BAB
I
PENDAHULUAN
A. Latar Belakang
Perkawinan
adalah salah satu peristiwa yang sangat penting dalam kehidupan masyarakat
kita, sebab perkawinan itu tidak hanya menyangkut wanita dan pria bakal
mempelai saja, tetapi juga orang tua kedua belah pihak, saudara-saudaranya,
bahkan keluarga-keluarga mereka masing-masing.
Malahan
dalam hukum adat perkawinan itu bukan hanya merupakan peristiwa penting bagi
mereka yang masih hidup saja, tetapi perkawinan juga merupakan peristiwa yang
sangat berarti serta yang sepenuhnya mendapat perhatian dan diikuti oleh
arwah-arwah para leluhur kedua belah pihak. Dan dari arwah-arwah inilah kedua
belah pihak beserta seluruh keluarganya mengharapkan juga restunya bagi
mempelai berdua, hingga mereka ini setelah nikah selanjutnya dapat hidup rukun
bahagia sebagai suami isteri sampai “kaken-kaken
ninen-ninen” (istilah jawa yang artinya sampai sang suami menjadi kaki-kaki
dan sang isteri menjadi nini-nini yang bercucu-cicit)
Oleh
karena perkawinan mempunyai arti yang demikian pentingnya, maka pelaksanaannya
senantiasa dimulai dan seterusnya disertai dengan berbagai-bagai upacara
lengkap dengan “sesajen-sesajennya”.[1]
Ini
semua barangkali dapat dinamakan tahayul, tetapi ternyata sampai sekarang
hal-hal itu masih sangat meresap pada kepercayaan sebagian besar rakyat
Indonesia dan oleh karenanya juga masih tetap dilakukan di mana-mana. Makalah
ini secara khusus akan membahas mengenai hukum adat perkawinan di indonesia,
pengaturannya, serta eksistensinya di dalam kerangka hukum nasional.
BAB
II
PEMBAHASAN
A. Pengertian
Secara
umum definisi perkawinan adalah ikatan lahir batin anatara seorang pria dan
seorang wanita sebagai suami istri dengan tujan membentuk suatu keluarga (
rumah tangga ) yang bahagia berdasarkan ketuhanan Yang Maha Esa.[1]
Perkawinan
adalah salah satu peritiwa yang sangat pentig dalam kehidupan masyarakat adat ,
sebab perkawinan bukan hanya menyangkut kedua mempelai tetapi juga orang tua
kedua belah pihak , saudara – saudaranya bahkan keluarga mereka masing- masing
.
Berikut
ini akan dikemukaan definisi perkawinan menurut
ahli hukum adat :
1. Hazairin
Menurut hazairin perkawinan merupakan
rentetan perbuatan – perbuatan magis yang bertujuan untuk menjamin ketenangan
kebahagian , dan kesuburan.
2. A.
Van Gennep
Perkawinan sebagai suatu rites de passage ( upacara peralihan )

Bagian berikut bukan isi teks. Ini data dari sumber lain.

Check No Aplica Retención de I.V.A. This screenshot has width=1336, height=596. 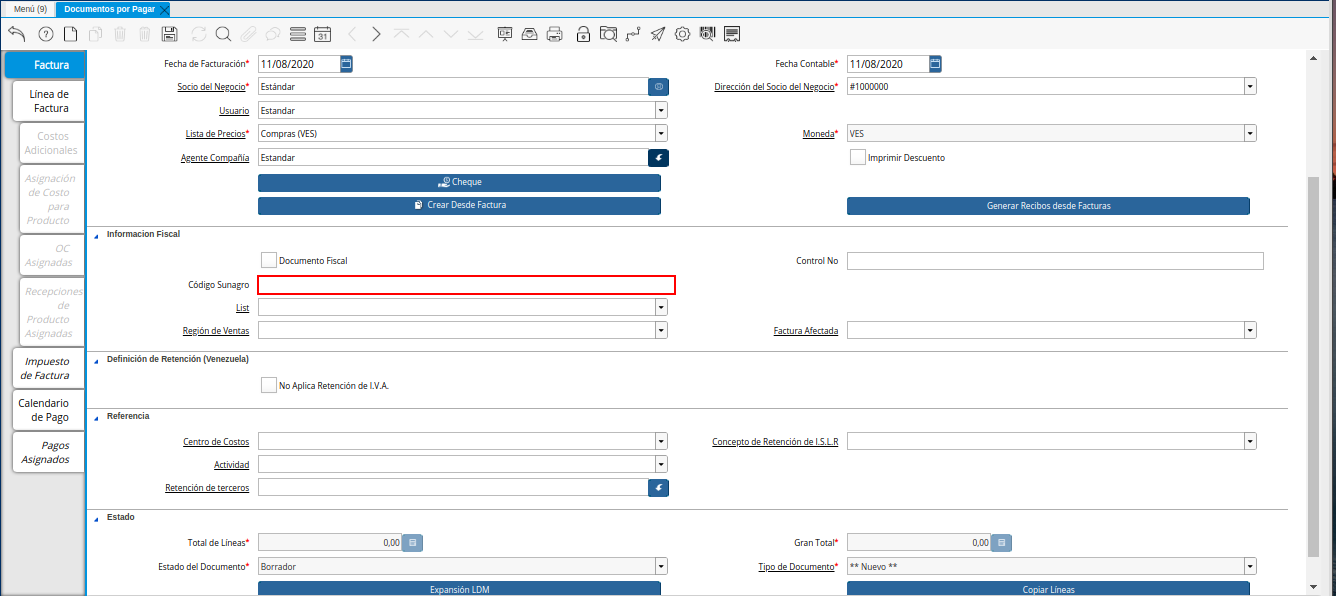point(268,385)
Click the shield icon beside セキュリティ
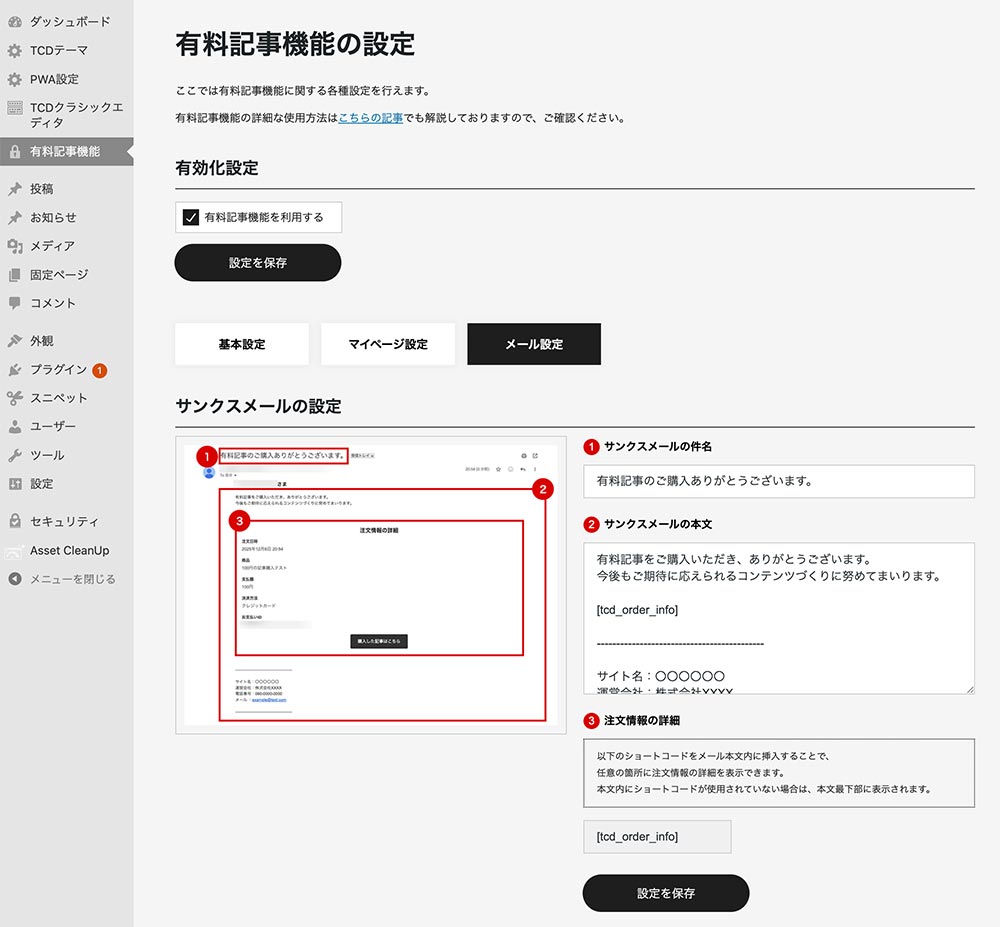Screen dimensions: 1000x927 (x=14, y=521)
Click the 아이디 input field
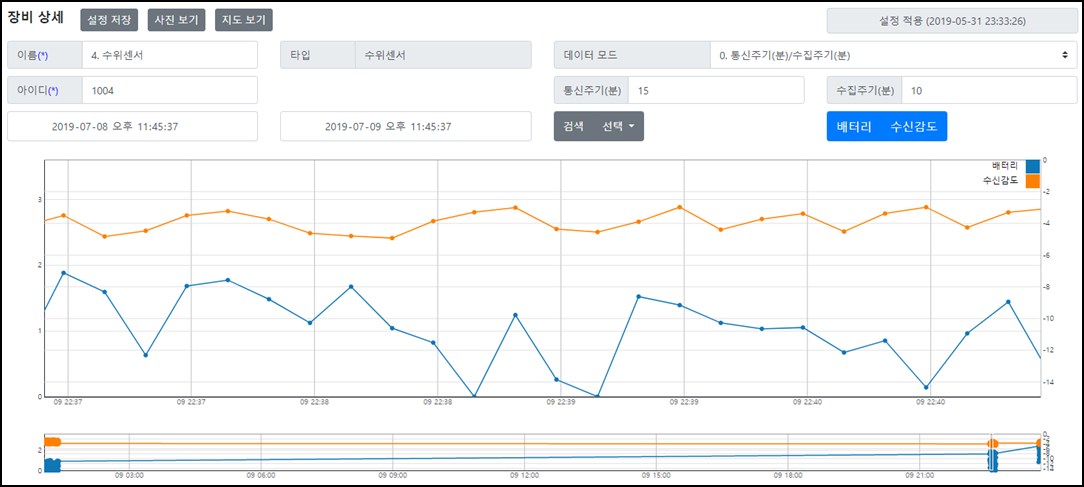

perahlian status kedua mempelai . perahlian terdiri dari tiga tahap :
a. Rites
de separation (upacara perpisahan
dari status semula)
b. Rits
de merge (upacara perjalanan
ke status yang baru)
c. Rites
de aggregation (upacara penerimaan
dalam status yang baru)
3. Djojodegoeno
Perkawinan merupakan suatu paguyuban atau
somah ( jawa : Keluarga ) dan bukan merupakan suatu hubungan perikatan atas
dasar perjanjian . hubungan suami istri sebagai eratnya sebagai suatu
ketunggalan.[2]
Bahwa setelah
perkawinan suami-isteri itu merupakan suatu ketunggulan adalah terbukti antara
lain karena :
a.
Menurut
adat kebiasaan yang belum hilang sama sekali kedua mempelai itu pada saat
perkawinan melepaskan nama yang mereka masing-masing pakai hingga saat itu
(nama kecil) serta kemudian memperoleh nama baru (nama tua) yang selanjutnya
mereka pakai bersama.
b.
Sesebutan
yang dipakai untuk menggambarkan hubungan suami isteri, yaitu “garwa” (Jawa).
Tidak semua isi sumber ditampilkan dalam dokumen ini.